* _Verilen görev 1_:
Ücret belgeleri metnine göre şu soruları yanıtlayın:
(a) İş ilişkisi hangi iki yolla son bulur?
(b) Ücret Ödeme Bordrosu hangi kanunlarda tanımlanmıştır?
(c) İş Kanunu'nun 37. maddesine göre pusuladaki işlemler nelerden muaftır?
* _Verilen görev 2_: Ücret belgeleri metnini son cümlesinden sonra gelecek bölümle sürdürün.

* _Alıntı metin_:
"""

I- GİRİŞ

İşveren ve işçi arasındaki İş Sözleşmesinin akdedilmesiyle başlayan iş ilişkisi, işçinin çalışması sonucunda ücret ödemesi, izin uygulamaları ve çalışmayla ilgili ihtarlar ile devam etmekte ve emeklilik veya sözleşmenin feshi ile son bulmaktadır. İşçi ve işveren arasındaki iş ilişkisinin bütün aşamalarında yapılan işlemlerin kayıtlarının tutulması özellikle bir uyuşmazlık halinde sorunun çözümü ve hakkın ispatı için önem arz etmektedir.

Bu yazımızda işçi ve işveren arasındaki iş ilişkisinin ‘çalışma ve ücret ödenmesi’ nedeniyle tutulması zorunlu kayıtlar olan bordro ve hesap pusulasının işçi tarafından imzalanmasının mahiyetini ve imzalı, imzasız bordroların ücret davalarındaki delil olarak etkilerini inceleyeceğiz.

II- ÜCRET ÖDEMEYE İLİŞKİN BELGELER

İşçi, ücret karşılığında işverenin işini görmektedir. İş uyuşmazlıklarının büyük bir kısmını ücret ve diğer mali-sosyal hakların ödenip ödenmemesi hususu oluşturmaktadır. Ücret ödemesi ile ilgili olarak İş Kanununda Ücret Hesap Pusulası, 5510 sayılı SSGSS Kanunu ve VUK ise Ücret Ödeme Bordrosu tanımlanmıştır. Bunları sırası ile inceleyecek olursak:

A- ÜCRET HESAP PUSULASI

İş Kanunu’nun  “Ücret Hesap Pusulası” başlıklı 37. Maddesinde “İşveren işyerinde veya bankaya yaptığı ödemelerde işçiye ücret hesabını gösterir imzalı veya işyerinin özel işaretini taşıyan bir pusula vermek zorundadır.  Bu pusulada ödemenin günü ve ilişkin olduğu dönem ile fazla çalışma, hafta tatili, bayram ve genel tatil ücretleri gibi asıl ücrete yapılan her çeşit eklemeler tutarının ve vergi, sigorta primi, avans mahsubu, nafaka ve icra gibi her çeşit kesintilerin ayrı ayrı gösterilmesi gerekir. Bu işlemler damga vergisi ve her çeşit resim ve harçtan muaftır.”

"""

Hedef konum kayıtları:
"""

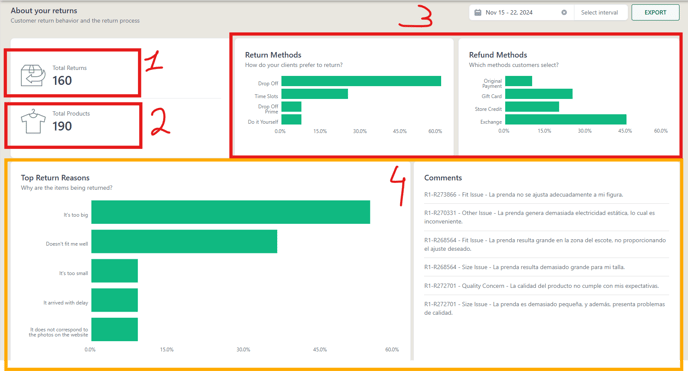Viewport: 688px width, 371px height.
Task: Clear the date range with the X icon
Action: [564, 13]
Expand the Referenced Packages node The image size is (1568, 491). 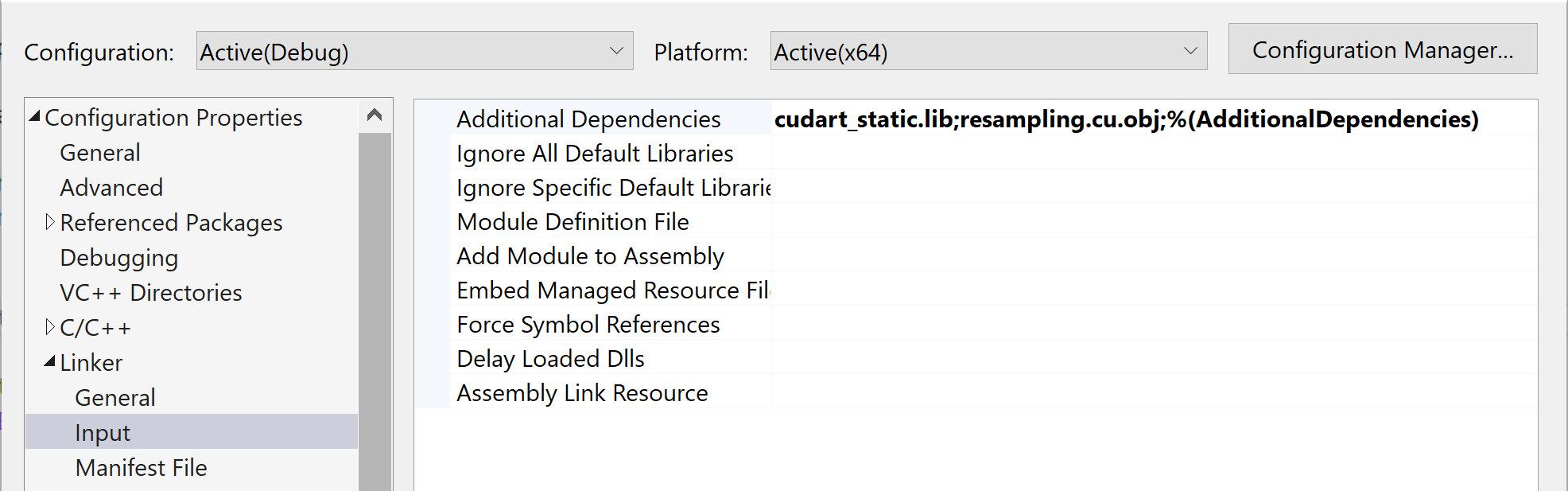(x=50, y=222)
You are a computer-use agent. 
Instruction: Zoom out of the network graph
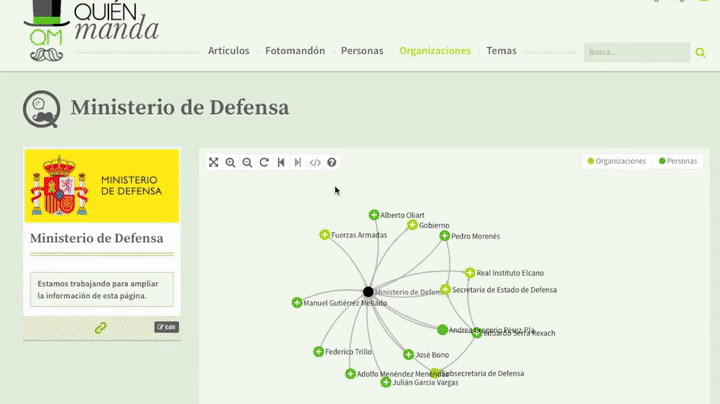coord(247,162)
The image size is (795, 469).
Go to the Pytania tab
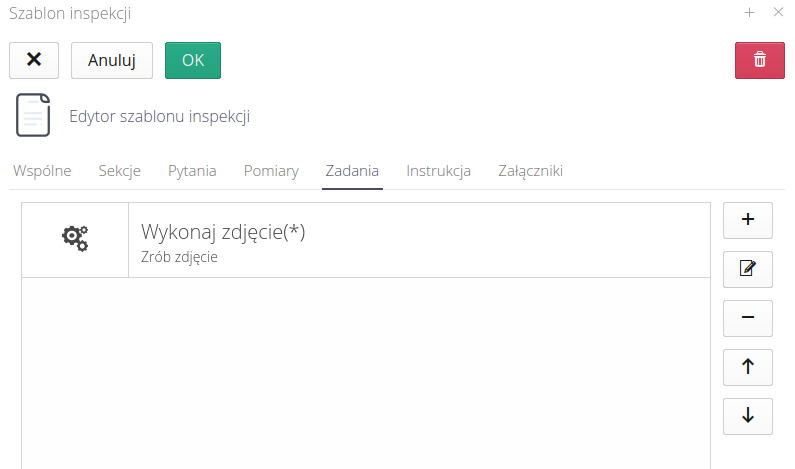pyautogui.click(x=192, y=171)
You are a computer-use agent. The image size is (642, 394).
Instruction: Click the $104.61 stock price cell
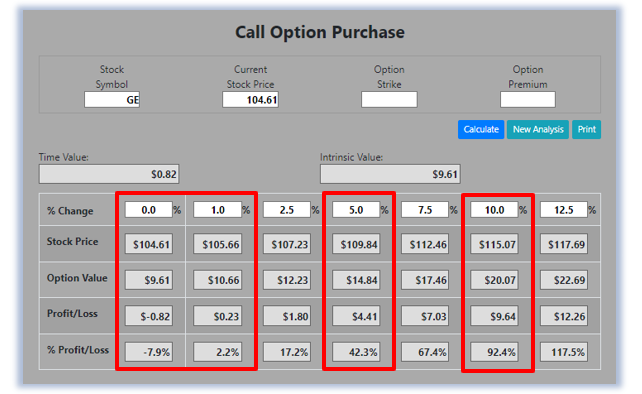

"""

* _Nihai sonuç 1_:
(a) Emeklilik veya sözleşmenin feshi ile.
(b) 5510 sayılı SSGSS Kanunu ve VUK'ta.
(c) Damga vergisinden ve her çeşit resim ve harçtan.

* _Nihai sonuç 2_:
“Yüzdelerin Belgelenmesi” başlıklı 52. maddesinde “Yüzde usulünün uygulandığı işyerlerinde işveren, her hesap pusulasının genel toplamını gösteren bir belgeyi işçilerin kendi aralarından seçecekleri bir temsilciye vermekle yükümlüdür. Bu belgelerin şekli ve uygulama usulleri iş sözleşmelerinde veya toplu iş sözleşmelerinde gösterilir.”

Yine İş Kanunu’nun “Ücret İle İlgili Hükümlere Aykırılık” başlıklı 102 maddesinin (b) bendinde ‘37. maddesine aykırı olarak ücrete ilişkin hesap pusulası düzenlemeyen veya işçi ücretlerinden 38 inci maddeye aykırı olarak ücret kesme cezası veren veya yaptığı ücret kesintisinin sebebini ve hesabını bildirmeyen 52. maddedeki belgeyi vermeyen işveren veya işveren vekiline dörtyüzelli Türk Lirası idari para cezası verilir.”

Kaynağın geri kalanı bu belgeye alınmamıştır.